§ **STATED PROBLEM**: Begin at the line that has "Switch to the Text editor tab" and stop after the line that has "tap(30, 105)". Reproduce only those lines of the data, changing "checkbox" to "check box" and leaving everything else unchanged.
[Start of EXERCISE DATA]
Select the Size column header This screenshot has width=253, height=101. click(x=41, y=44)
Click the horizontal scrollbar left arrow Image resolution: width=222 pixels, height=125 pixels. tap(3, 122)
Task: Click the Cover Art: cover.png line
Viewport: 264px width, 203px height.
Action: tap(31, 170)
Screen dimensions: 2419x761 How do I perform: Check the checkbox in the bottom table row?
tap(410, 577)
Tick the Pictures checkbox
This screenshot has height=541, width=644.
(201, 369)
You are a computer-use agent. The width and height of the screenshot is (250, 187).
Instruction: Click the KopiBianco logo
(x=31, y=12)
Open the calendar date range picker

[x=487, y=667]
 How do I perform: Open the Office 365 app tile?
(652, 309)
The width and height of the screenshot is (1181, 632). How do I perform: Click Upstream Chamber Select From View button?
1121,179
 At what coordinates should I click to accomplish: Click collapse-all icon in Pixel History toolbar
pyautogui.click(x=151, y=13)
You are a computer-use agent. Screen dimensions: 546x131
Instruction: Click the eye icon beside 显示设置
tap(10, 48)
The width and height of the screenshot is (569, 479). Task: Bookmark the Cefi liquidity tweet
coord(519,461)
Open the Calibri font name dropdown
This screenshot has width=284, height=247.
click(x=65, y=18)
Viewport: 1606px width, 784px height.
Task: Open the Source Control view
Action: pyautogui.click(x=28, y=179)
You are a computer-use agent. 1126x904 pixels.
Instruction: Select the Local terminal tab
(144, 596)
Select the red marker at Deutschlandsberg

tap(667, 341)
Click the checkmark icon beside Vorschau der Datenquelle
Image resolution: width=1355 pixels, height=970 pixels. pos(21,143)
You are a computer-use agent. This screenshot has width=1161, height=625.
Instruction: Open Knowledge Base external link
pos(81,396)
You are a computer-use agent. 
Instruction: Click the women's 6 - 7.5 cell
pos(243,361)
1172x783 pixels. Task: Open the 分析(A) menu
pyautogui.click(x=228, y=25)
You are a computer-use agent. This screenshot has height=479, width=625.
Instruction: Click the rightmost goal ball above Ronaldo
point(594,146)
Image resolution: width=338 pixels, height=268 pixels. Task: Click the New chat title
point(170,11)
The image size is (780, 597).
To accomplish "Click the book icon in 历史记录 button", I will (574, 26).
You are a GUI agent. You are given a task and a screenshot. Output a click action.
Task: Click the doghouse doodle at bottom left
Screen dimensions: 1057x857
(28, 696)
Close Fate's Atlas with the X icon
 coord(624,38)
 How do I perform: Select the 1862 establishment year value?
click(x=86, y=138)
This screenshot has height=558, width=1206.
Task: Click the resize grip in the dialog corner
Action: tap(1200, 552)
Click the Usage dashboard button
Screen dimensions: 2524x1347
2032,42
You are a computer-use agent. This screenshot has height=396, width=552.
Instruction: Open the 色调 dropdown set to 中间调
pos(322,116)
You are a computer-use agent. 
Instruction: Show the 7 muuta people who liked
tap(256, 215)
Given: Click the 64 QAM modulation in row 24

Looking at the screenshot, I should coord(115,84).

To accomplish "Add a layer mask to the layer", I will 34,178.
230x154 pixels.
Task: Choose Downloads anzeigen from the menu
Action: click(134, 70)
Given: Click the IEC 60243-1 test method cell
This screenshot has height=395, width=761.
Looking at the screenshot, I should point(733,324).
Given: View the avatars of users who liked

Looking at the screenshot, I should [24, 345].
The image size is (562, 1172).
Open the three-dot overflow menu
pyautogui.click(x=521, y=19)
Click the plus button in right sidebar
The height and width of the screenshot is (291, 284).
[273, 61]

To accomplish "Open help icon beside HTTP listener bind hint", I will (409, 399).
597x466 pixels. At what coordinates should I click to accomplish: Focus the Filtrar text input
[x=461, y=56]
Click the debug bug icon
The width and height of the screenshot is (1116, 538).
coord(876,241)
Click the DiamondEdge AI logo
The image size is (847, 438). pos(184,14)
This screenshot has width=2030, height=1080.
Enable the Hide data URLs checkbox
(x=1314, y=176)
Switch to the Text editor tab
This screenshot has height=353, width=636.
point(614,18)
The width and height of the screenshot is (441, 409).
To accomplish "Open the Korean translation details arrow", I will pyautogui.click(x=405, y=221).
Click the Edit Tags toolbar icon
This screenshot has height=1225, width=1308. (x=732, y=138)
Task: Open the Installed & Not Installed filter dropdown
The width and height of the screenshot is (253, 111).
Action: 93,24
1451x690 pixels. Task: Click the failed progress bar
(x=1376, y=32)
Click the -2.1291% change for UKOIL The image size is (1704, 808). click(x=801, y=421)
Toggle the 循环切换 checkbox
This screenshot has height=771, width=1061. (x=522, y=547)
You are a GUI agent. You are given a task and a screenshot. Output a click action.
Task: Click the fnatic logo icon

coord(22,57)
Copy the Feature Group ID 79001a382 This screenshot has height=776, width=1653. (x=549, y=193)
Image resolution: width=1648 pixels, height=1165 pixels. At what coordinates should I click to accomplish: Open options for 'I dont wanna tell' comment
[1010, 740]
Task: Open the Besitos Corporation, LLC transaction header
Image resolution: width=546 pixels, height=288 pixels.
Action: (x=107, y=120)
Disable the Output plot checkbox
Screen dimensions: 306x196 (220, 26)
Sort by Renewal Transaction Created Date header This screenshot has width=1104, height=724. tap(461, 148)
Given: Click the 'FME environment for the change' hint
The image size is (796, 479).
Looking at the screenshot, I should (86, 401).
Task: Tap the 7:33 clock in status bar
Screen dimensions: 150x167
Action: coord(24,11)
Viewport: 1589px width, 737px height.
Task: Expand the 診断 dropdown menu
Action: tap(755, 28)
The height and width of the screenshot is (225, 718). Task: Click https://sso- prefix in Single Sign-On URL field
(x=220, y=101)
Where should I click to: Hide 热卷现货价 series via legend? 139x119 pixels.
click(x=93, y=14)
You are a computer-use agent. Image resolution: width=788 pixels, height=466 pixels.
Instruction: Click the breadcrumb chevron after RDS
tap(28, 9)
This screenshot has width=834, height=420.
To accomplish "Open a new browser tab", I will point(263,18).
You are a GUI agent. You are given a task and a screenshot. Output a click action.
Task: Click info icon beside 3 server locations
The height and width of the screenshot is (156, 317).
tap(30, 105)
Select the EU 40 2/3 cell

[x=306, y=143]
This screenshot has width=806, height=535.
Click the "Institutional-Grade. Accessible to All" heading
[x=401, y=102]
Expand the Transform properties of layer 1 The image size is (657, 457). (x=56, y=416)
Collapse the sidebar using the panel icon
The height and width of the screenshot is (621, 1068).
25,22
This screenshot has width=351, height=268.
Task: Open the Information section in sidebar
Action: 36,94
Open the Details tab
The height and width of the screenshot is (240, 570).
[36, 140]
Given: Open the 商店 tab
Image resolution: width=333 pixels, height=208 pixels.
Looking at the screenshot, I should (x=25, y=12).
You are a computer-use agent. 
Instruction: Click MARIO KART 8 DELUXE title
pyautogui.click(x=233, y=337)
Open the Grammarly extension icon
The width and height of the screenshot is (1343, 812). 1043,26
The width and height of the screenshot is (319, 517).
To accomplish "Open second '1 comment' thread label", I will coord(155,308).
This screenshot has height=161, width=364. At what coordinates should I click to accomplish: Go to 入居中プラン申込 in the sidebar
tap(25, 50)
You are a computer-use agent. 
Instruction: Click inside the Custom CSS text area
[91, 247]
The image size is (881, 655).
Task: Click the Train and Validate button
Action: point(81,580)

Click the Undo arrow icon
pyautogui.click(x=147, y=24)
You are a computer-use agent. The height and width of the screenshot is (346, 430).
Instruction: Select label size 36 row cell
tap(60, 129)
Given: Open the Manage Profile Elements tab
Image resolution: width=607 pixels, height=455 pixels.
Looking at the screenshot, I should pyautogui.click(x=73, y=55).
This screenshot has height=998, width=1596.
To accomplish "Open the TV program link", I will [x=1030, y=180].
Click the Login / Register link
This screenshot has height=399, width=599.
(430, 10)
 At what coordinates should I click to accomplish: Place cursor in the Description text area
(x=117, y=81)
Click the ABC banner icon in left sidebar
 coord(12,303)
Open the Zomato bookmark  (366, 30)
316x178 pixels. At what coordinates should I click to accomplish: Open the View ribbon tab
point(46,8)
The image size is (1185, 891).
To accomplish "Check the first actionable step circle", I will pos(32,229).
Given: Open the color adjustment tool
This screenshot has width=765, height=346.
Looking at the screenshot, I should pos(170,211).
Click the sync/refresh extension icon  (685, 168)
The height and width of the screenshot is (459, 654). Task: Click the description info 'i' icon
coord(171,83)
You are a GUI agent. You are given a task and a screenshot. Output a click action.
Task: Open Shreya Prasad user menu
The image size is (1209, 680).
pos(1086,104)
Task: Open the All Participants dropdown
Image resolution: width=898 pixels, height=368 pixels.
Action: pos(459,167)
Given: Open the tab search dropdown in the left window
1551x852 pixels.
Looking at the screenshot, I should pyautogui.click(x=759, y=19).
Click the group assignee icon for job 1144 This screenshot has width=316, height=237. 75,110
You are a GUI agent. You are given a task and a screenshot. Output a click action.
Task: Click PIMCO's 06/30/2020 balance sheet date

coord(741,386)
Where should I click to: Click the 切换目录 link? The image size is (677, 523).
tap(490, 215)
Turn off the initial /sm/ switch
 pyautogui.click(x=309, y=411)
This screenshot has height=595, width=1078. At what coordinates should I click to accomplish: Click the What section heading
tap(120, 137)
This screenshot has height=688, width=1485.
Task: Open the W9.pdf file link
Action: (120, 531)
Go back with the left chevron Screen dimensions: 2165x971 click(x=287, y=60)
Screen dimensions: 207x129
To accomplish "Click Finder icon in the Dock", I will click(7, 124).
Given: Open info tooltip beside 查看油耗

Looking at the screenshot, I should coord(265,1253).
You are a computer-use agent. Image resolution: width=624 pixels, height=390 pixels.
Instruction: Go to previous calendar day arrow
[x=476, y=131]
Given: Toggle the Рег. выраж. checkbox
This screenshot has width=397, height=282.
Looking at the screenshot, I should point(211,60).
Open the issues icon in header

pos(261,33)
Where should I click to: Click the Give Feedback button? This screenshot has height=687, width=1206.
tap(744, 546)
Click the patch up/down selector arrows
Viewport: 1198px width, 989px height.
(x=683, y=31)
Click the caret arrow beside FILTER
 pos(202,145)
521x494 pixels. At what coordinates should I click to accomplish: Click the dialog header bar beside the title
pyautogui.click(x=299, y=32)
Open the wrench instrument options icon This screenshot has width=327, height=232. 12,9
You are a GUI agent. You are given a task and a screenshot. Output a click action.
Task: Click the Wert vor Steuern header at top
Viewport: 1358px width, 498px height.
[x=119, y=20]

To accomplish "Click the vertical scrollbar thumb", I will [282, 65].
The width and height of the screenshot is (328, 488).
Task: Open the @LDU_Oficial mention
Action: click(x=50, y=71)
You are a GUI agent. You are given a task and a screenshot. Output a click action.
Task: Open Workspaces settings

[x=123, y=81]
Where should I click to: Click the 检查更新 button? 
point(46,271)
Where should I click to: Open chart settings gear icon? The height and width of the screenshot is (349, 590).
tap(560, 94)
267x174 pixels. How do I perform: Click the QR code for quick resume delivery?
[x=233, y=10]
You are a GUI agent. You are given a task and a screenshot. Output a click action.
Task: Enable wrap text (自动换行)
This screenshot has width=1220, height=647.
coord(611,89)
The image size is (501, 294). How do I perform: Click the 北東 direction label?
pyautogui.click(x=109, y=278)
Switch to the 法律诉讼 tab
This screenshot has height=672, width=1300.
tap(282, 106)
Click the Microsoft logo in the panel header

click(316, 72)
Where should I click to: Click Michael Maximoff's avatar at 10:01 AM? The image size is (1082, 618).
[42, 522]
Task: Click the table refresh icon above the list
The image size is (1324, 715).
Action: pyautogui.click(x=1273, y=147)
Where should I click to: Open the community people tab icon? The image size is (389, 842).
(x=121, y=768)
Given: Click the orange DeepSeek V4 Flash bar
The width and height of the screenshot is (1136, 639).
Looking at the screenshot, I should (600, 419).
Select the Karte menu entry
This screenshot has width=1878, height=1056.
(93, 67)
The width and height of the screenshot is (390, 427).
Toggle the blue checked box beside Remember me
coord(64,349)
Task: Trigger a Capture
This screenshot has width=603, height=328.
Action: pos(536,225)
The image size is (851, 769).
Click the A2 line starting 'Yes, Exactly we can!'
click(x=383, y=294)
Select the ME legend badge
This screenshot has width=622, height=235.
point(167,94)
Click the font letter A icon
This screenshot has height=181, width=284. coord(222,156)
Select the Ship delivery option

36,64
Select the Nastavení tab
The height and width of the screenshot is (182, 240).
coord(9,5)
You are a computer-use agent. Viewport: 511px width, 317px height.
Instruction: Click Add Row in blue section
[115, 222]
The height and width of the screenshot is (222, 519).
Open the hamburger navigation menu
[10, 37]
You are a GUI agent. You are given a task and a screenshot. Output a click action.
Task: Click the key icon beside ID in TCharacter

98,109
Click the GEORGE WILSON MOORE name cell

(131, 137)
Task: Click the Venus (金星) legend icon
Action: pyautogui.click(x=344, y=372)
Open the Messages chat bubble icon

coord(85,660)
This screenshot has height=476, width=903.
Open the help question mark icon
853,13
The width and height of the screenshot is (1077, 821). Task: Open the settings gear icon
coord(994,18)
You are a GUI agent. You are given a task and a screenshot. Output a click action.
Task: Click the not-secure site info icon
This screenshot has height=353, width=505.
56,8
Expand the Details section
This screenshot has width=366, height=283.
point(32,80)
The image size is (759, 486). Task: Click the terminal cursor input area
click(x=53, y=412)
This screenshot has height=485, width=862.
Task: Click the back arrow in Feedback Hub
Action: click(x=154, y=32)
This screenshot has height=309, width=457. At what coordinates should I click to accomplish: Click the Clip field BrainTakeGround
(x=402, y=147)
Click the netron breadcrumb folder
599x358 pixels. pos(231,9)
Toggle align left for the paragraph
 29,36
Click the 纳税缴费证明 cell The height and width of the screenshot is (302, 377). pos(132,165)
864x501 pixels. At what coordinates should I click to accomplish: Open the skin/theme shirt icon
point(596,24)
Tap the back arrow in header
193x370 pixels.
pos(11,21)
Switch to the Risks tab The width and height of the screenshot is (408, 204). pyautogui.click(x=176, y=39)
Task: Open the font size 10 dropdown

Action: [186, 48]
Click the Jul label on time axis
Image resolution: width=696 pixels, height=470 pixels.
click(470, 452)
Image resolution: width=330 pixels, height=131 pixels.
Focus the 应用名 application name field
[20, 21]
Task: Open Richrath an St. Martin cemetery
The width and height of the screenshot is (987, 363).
[End of EXERCISE DATA]
§ **WORKED SOLUTION**:
Switch to the Text editor tab
This screenshot has height=353, width=636.
point(614,18)
The width and height of the screenshot is (441, 409).
To accomplish "Open the Korean translation details arrow", I will pyautogui.click(x=405, y=221).
Click the Edit Tags toolbar icon
This screenshot has height=1225, width=1308. (x=732, y=138)
Task: Open the Installed & Not Installed filter dropdown
The width and height of the screenshot is (253, 111).
Action: 93,24
1451x690 pixels. Task: Click the failed progress bar
(x=1376, y=32)
Click the -2.1291% change for UKOIL The image size is (1704, 808). click(x=801, y=421)
Toggle the 循环切换 check box
This screenshot has height=771, width=1061. (x=522, y=547)
You are a GUI agent. You are given a task and a screenshot. Output a click action.
Task: Click the fnatic logo icon

coord(22,57)
Copy the Feature Group ID 79001a382 This screenshot has height=776, width=1653. (x=549, y=193)
Image resolution: width=1648 pixels, height=1165 pixels. At what coordinates should I click to accomplish: Open options for 'I dont wanna tell' comment
[1010, 740]
Task: Open the Besitos Corporation, LLC transaction header
Image resolution: width=546 pixels, height=288 pixels.
Action: (x=107, y=120)
Disable the Output plot check box
Screen dimensions: 306x196 (220, 26)
Sort by Renewal Transaction Created Date header This screenshot has width=1104, height=724. tap(461, 148)
Given: Click the 'FME environment for the change' hint
The image size is (796, 479).
Looking at the screenshot, I should (86, 401).
Task: Tap the 7:33 clock in status bar
Screen dimensions: 150x167
Action: coord(24,11)
Viewport: 1589px width, 737px height.
Task: Expand the 診断 dropdown menu
Action: tap(755, 28)
The height and width of the screenshot is (225, 718). Task: Click https://sso- prefix in Single Sign-On URL field
(x=220, y=101)
Where should I click to: Hide 热卷现货价 series via legend? 139x119 pixels.
click(x=93, y=14)
You are a computer-use agent. Image resolution: width=788 pixels, height=466 pixels.
Instruction: Click the breadcrumb chevron after RDS
tap(28, 9)
This screenshot has width=834, height=420.
To accomplish "Open a new browser tab", I will point(263,18).
You are a GUI agent. You are given a task and a screenshot. Output a click action.
Task: Click info icon beside 3 server locations
The height and width of the screenshot is (156, 317).
tap(30, 105)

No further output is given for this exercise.